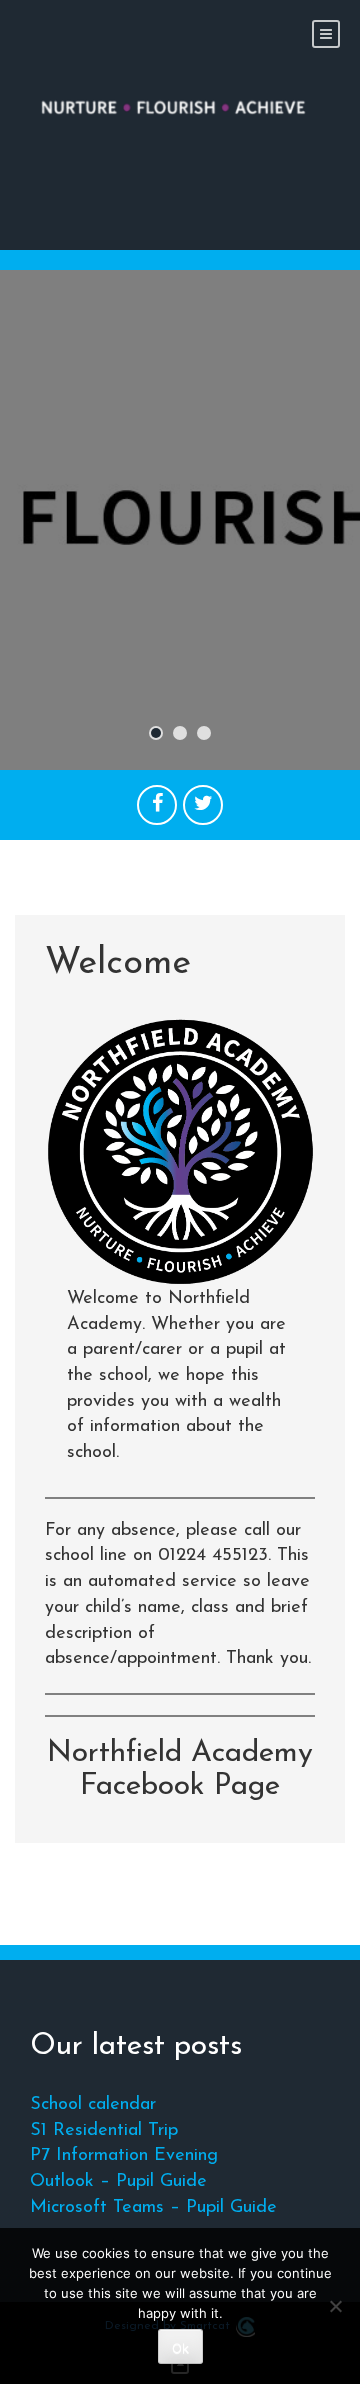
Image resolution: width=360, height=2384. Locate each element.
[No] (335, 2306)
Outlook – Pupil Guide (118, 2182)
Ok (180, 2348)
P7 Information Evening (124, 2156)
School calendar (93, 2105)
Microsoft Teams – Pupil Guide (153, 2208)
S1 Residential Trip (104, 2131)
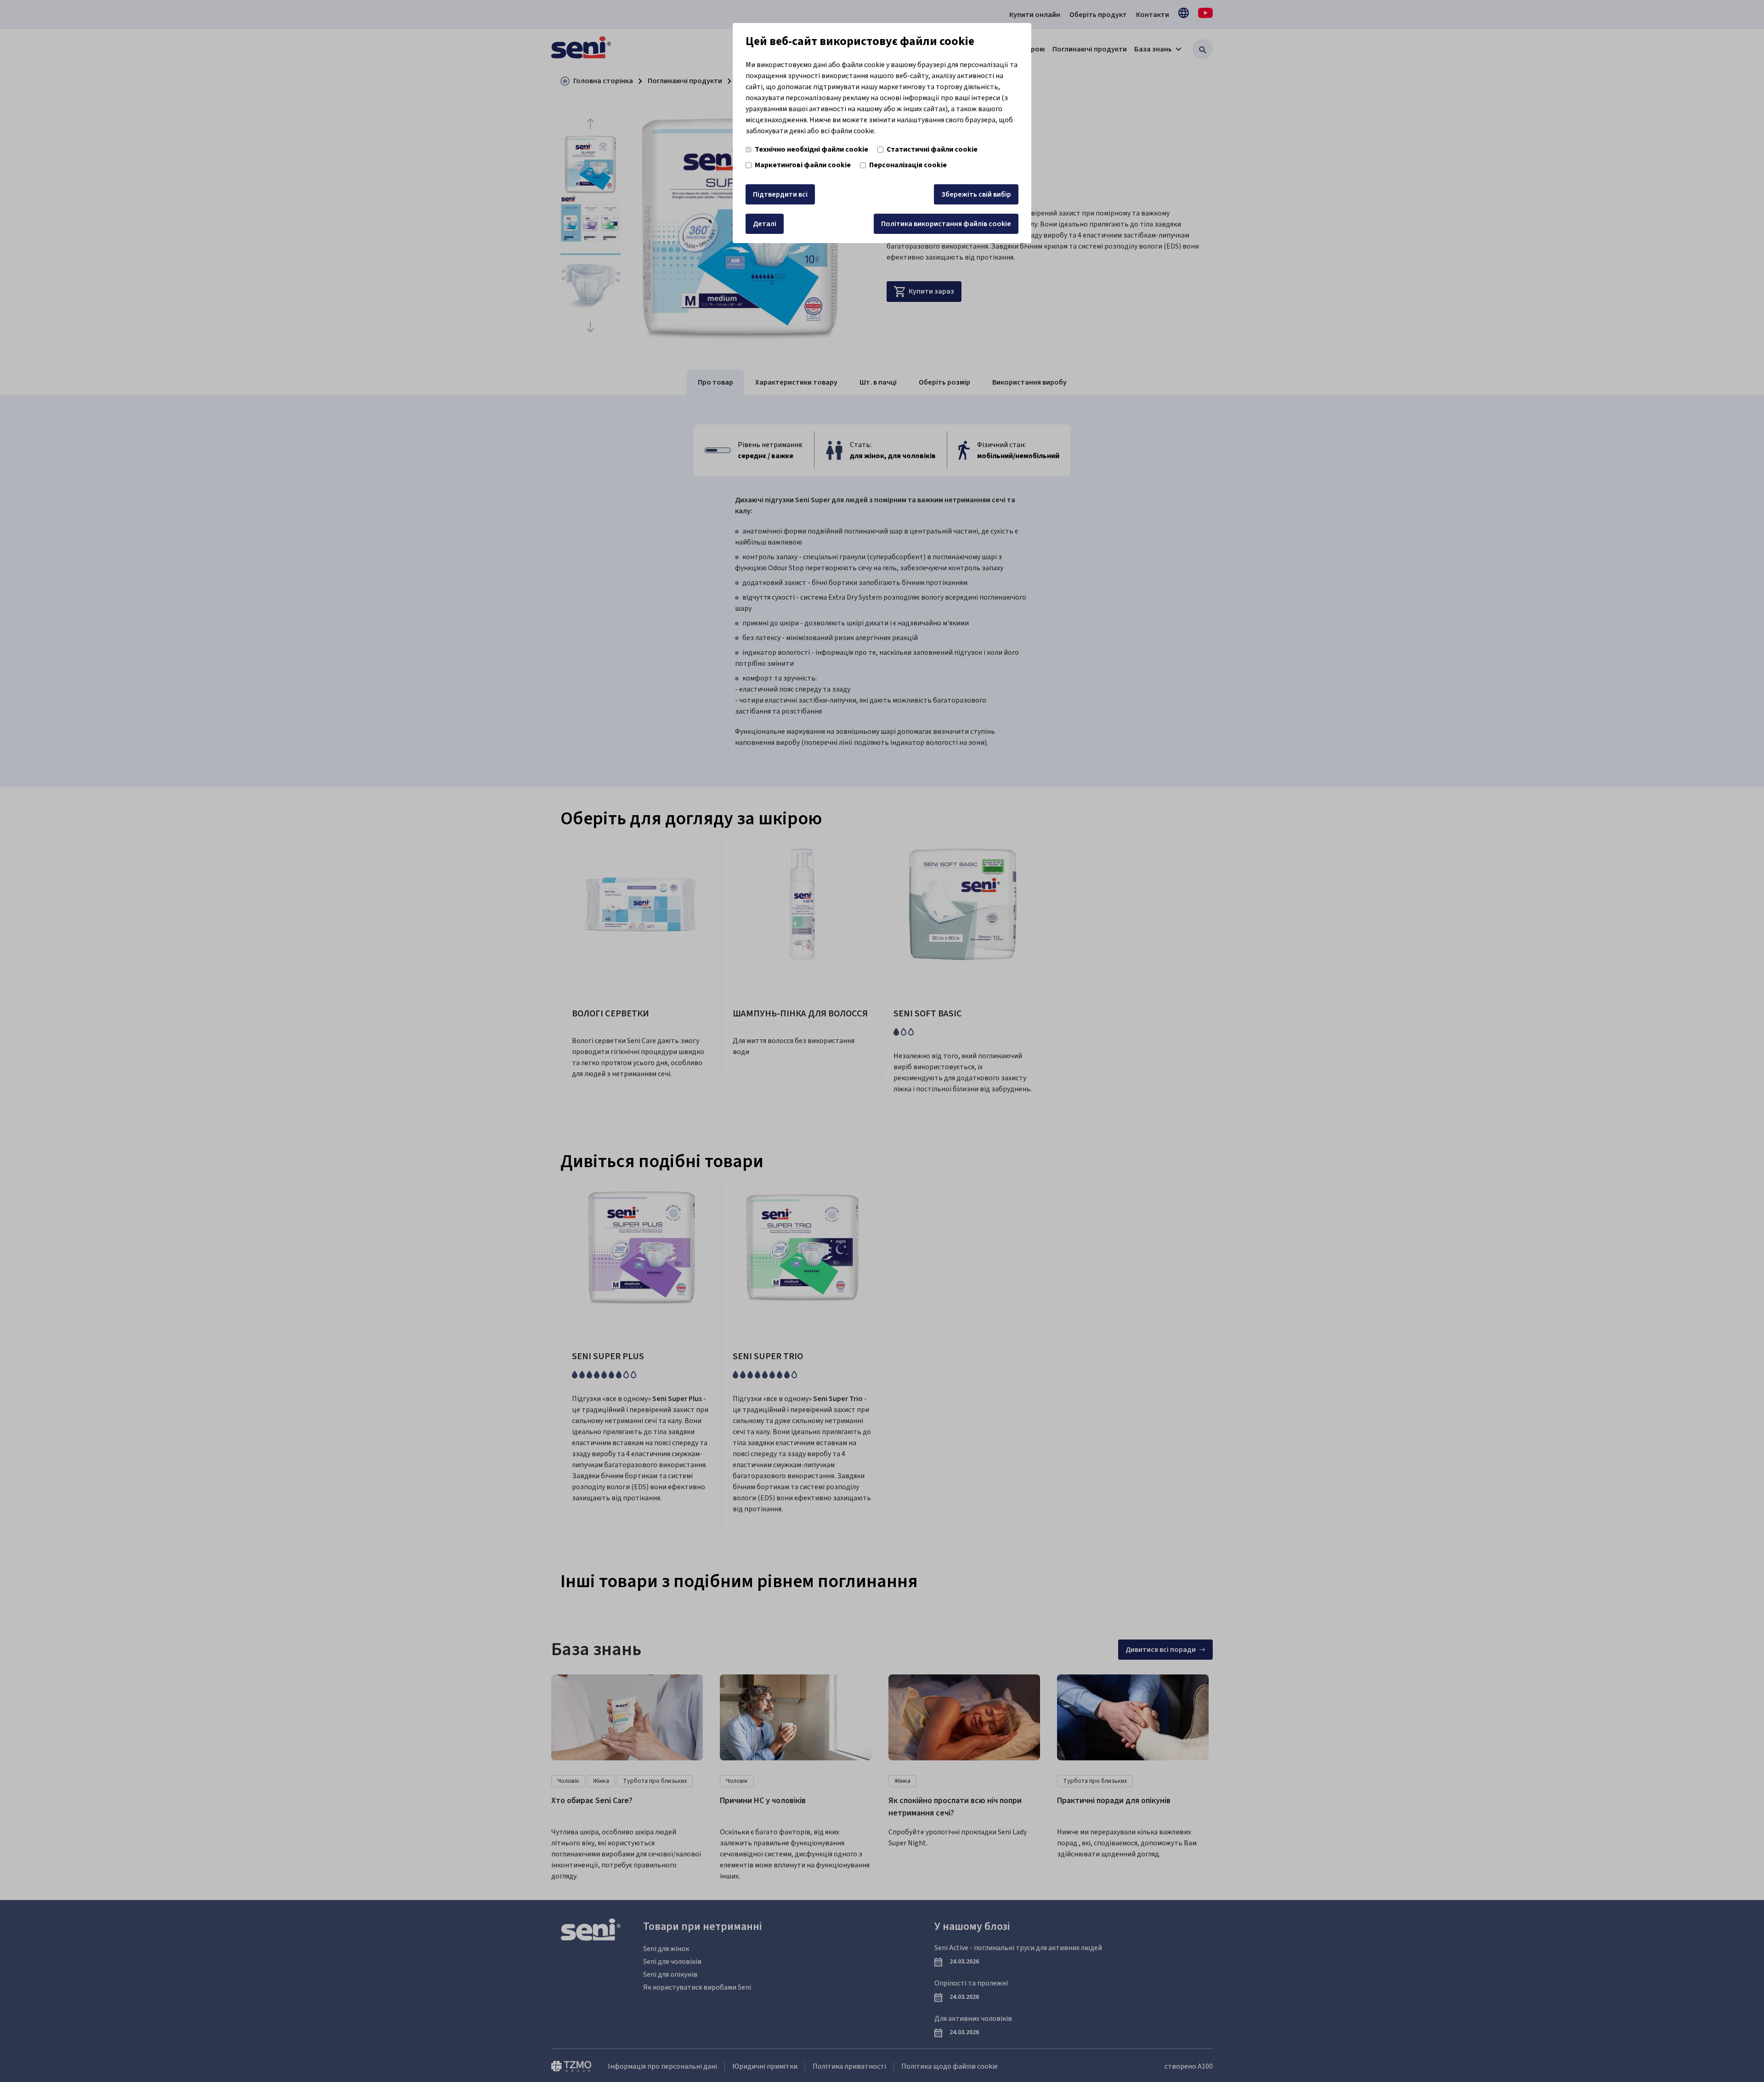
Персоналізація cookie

####

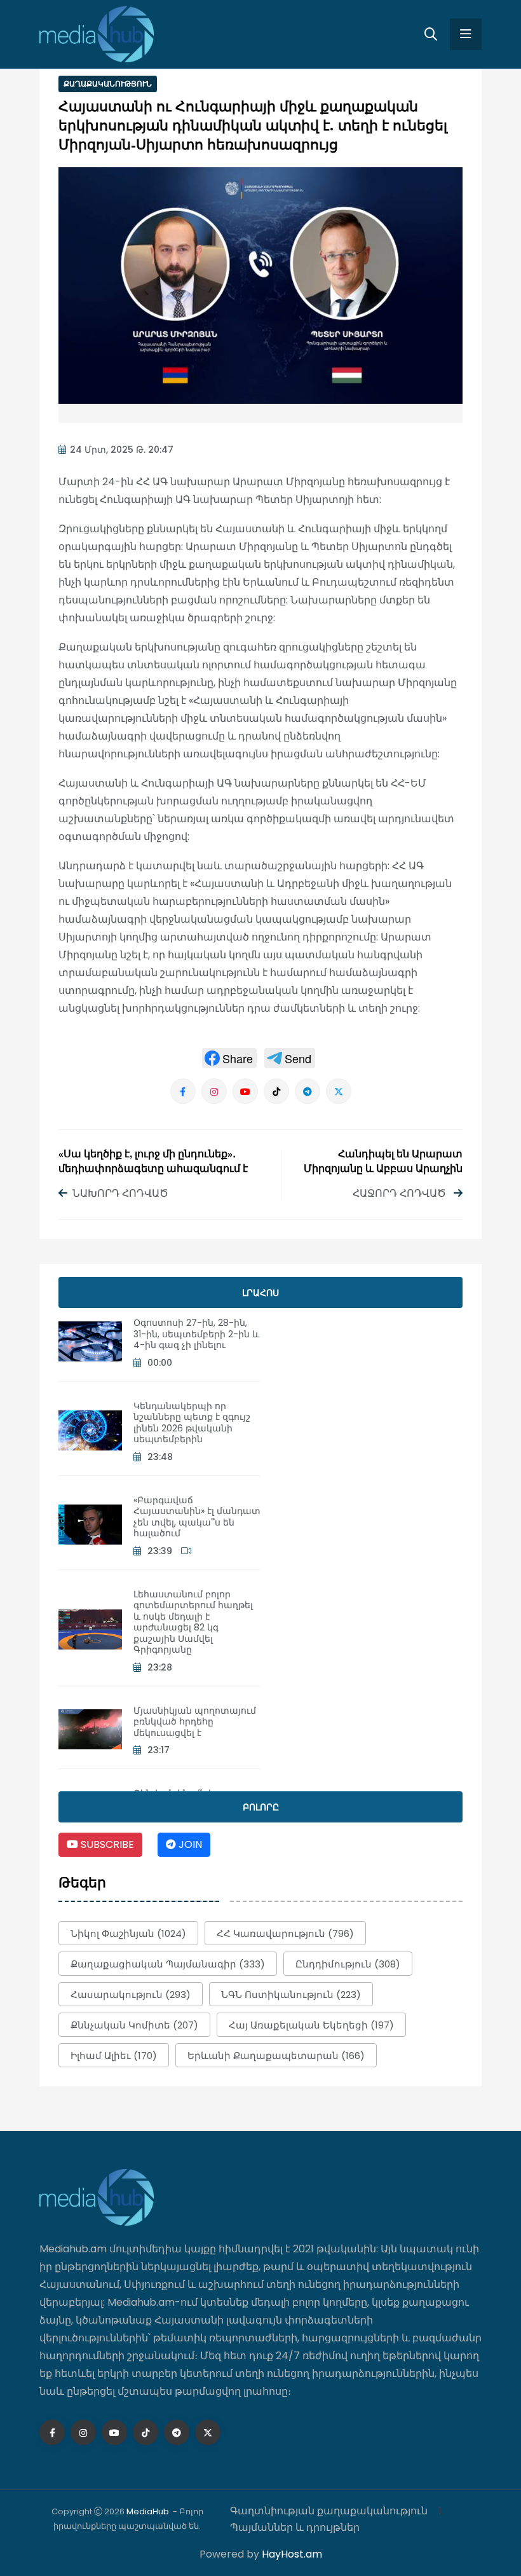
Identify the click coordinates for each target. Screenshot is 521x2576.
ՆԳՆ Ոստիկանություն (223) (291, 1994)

####

**What you have to do**
Which lines above hold the string "Guide"? Show each of them.

**Exercise answer**
Outlook – Pupil Guide (118, 2182)
Microsoft Teams – Pupil Guide (153, 2208)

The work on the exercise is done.